Dans la deuxième ville du Limousin à disposer d’une patinoire, Brive, on s’interroge aussi sur cet équipement qui vient de fêter ses 50 ans et dont la durée de fermeture estivale a dû être allongée (de début mai à mi-septembre). 600 licenciés y pratiquent les différents sports de glace. La patinoire figure en deuxième position sur la liste des priorités de la municipalité après le projet de dojo. Un cabinet bordelais est actuellement missionné pour étudier toutes les solutions. Les représentants de Brive ont déjà visité les patinoires de Poitiers (entièrement refaite sur le site existant), Cholet (patinoire neuve) et Angers (pour se faire une idée et évidemment pour copier l’IceParc qui serait surdimensionné pour les besoins de Brive.

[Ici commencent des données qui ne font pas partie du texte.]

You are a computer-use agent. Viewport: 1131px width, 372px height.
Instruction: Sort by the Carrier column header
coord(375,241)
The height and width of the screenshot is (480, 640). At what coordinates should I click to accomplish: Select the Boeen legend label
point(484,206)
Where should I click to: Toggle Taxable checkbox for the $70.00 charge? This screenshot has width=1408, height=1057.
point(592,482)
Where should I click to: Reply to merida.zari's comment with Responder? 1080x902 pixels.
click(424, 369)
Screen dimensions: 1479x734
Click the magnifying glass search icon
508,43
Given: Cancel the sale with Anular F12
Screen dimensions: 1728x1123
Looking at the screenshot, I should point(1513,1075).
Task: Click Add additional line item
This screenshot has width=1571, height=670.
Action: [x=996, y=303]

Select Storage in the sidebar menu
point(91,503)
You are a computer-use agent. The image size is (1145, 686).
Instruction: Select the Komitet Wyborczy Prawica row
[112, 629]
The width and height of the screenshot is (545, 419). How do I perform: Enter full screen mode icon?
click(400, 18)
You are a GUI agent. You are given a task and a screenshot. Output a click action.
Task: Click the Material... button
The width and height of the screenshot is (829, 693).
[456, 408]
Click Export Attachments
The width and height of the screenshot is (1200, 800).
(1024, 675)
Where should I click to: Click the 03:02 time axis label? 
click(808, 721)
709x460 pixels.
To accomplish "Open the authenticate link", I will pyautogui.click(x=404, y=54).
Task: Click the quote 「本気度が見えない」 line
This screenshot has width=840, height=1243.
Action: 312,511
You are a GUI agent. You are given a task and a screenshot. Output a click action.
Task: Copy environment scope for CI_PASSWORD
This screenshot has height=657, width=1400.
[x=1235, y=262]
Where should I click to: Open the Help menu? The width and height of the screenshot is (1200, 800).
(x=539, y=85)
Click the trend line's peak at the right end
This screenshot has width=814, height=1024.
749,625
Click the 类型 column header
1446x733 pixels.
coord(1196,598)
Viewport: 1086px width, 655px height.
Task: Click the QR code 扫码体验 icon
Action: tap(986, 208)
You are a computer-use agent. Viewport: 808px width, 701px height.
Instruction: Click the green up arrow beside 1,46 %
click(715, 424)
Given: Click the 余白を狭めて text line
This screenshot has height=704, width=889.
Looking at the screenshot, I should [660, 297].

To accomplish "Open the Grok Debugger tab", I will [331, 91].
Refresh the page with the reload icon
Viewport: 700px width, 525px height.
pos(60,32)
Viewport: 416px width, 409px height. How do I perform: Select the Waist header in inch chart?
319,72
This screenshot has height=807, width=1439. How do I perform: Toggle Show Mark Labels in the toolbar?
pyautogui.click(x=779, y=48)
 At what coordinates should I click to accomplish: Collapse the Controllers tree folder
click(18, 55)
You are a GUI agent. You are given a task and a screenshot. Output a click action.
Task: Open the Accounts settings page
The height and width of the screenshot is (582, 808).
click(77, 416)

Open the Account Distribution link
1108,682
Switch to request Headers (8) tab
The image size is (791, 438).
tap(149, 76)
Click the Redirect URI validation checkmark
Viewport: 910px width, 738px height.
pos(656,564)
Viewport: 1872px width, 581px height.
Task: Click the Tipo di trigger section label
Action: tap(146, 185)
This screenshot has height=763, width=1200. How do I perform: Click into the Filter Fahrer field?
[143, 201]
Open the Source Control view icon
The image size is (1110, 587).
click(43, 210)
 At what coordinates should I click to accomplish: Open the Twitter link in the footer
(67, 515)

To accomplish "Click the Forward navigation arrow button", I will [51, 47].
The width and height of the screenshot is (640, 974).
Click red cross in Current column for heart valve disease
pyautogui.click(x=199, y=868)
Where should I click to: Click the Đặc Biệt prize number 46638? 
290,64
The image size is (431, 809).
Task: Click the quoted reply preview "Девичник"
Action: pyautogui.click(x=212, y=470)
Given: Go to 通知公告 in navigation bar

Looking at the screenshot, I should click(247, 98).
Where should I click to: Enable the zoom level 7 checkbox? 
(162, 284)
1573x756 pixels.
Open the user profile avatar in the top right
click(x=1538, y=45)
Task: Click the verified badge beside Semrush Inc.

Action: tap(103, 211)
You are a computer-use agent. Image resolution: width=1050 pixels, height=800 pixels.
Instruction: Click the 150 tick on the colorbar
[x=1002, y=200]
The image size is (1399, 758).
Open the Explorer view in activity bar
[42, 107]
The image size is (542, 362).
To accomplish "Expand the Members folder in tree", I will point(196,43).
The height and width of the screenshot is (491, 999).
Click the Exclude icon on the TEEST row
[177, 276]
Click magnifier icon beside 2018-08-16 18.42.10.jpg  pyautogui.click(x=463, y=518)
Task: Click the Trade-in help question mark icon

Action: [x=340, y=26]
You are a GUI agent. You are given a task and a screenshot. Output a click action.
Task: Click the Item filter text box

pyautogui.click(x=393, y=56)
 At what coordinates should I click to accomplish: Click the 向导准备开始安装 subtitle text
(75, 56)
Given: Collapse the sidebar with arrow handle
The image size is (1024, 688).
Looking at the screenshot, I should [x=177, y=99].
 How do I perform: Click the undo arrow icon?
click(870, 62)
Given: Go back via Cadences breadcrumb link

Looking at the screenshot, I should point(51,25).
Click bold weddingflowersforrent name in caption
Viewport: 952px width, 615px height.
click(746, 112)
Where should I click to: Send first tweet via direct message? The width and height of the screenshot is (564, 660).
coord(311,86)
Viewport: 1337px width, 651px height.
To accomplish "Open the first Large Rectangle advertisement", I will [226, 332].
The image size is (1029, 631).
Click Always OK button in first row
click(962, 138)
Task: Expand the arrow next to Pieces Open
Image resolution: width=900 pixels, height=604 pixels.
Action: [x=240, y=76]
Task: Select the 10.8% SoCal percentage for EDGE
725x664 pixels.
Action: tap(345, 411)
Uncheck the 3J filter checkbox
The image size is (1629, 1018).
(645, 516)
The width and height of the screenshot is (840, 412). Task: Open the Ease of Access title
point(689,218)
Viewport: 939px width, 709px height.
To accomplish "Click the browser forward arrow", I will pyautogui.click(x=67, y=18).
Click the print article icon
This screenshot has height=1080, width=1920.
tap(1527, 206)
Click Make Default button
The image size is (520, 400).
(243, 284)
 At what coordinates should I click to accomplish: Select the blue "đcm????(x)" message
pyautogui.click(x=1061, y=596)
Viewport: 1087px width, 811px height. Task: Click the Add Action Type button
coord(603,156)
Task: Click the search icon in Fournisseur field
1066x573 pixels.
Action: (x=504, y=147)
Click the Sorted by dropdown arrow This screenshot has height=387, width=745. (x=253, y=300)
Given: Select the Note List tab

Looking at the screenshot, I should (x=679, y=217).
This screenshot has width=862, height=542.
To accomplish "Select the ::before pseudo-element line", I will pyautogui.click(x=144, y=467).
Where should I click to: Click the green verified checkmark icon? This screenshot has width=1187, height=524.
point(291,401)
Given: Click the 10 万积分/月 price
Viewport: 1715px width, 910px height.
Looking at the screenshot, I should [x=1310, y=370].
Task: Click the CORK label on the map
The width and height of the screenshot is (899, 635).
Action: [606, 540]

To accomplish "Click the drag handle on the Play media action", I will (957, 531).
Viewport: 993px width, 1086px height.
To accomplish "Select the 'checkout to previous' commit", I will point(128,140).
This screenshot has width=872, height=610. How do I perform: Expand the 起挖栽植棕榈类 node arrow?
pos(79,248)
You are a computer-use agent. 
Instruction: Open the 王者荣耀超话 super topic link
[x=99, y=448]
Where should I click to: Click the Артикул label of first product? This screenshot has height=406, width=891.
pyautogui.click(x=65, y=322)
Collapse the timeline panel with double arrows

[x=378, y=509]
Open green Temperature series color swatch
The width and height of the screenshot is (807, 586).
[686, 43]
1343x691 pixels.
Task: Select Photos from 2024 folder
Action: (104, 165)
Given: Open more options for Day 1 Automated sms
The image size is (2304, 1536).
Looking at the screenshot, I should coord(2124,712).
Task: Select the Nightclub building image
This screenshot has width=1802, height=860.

Bourges, les balustrades transparentes et les ambitions de Bob Millette
Terminons notre petit tour de France en visant… plein centre. Nous évoquions l’an passé l’affiliation des Alchimistes de Bourges à la FFHG. Ce club, initialement de roller-hockey, compte une quarantaine de licenciés dans sa section glace, dont 17 seniors qui voudraient passer à la compétition. Il compte dans ses rangs des noms bien connus à Tours comme Judicaël Xavier ou Paul Fayault. Ces joueurs ont invité leur ancien entraîneur Bob Millette, le Canadien qui habite toujours en Touraine. Celui-ci entraîneur l’équipe de roller-hockey mais a écarquillé les yeux en visitant la patinoire (baptisée Sarah Abitbol depuis la rentrée) en observant la taille des tribunes pouvant accueillir 1200 spectateurs.
Bob Millette rêve donc de monter une équipe de D3, et avec l’ambition sans bornes qu’on lui connaît : en visant la montée en D2 en un ou deux ans ! Pour l’instant, il y a encore un obstacle, l’absence de balustrades réglementaires. Comme la ville ne veut pas qu’elles gênent la visibilité lors de spectacles, le club s’est mis en quête de fournisseurs de balustrades transparentes. Cela existe, on a même joué des Jeux olympiques avec ce type d’équipements (en 1972 à Sapporo, cf photo ci-dessous).
Le président du club, le courtier en assurances Alain Requiem, voudrait en profiter accueillir l’équipe de France de para-hockey en mettant en place un dispositif d’accès à la glace sans escalier puisque les joueurs puissent sortir sur le banc avec leur luge tout en pouvant regarder le jeu.